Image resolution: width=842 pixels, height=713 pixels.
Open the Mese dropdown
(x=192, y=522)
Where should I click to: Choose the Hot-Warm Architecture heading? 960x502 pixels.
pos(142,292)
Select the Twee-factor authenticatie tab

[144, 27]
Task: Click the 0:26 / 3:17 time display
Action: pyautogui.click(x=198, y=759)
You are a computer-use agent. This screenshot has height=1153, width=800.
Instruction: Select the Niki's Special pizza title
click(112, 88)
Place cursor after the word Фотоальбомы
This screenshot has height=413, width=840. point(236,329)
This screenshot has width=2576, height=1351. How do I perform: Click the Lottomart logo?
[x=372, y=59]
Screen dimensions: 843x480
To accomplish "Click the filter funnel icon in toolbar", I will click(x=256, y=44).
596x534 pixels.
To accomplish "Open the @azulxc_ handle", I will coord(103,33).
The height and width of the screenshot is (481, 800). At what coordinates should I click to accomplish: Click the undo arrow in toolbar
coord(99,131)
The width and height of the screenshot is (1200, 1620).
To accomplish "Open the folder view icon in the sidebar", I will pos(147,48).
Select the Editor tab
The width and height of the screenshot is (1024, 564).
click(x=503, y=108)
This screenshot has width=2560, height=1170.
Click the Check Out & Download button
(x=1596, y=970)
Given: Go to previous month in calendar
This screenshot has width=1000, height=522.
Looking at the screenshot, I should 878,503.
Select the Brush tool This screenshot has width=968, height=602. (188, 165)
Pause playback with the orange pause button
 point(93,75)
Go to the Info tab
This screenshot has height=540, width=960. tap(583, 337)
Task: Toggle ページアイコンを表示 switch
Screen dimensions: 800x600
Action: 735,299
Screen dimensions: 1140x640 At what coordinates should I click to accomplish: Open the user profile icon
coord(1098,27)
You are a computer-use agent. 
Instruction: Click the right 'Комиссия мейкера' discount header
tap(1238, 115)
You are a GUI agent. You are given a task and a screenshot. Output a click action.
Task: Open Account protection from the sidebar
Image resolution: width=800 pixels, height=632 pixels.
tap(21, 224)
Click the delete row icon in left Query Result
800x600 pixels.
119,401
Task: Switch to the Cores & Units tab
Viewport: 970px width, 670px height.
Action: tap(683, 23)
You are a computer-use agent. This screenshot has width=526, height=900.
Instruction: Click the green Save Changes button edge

* [Exercise]
Would you please return all lines of the data that include the word "agent"?

* [Reply]
You are a computer-use agent. This screenshot has height=1153, width=800.
You are a computer-use agent. 
You are a GUI agent. You are given a task and a screenshot. Output a click action.
You are a computer-use agent. This screenshot has width=526, height=900.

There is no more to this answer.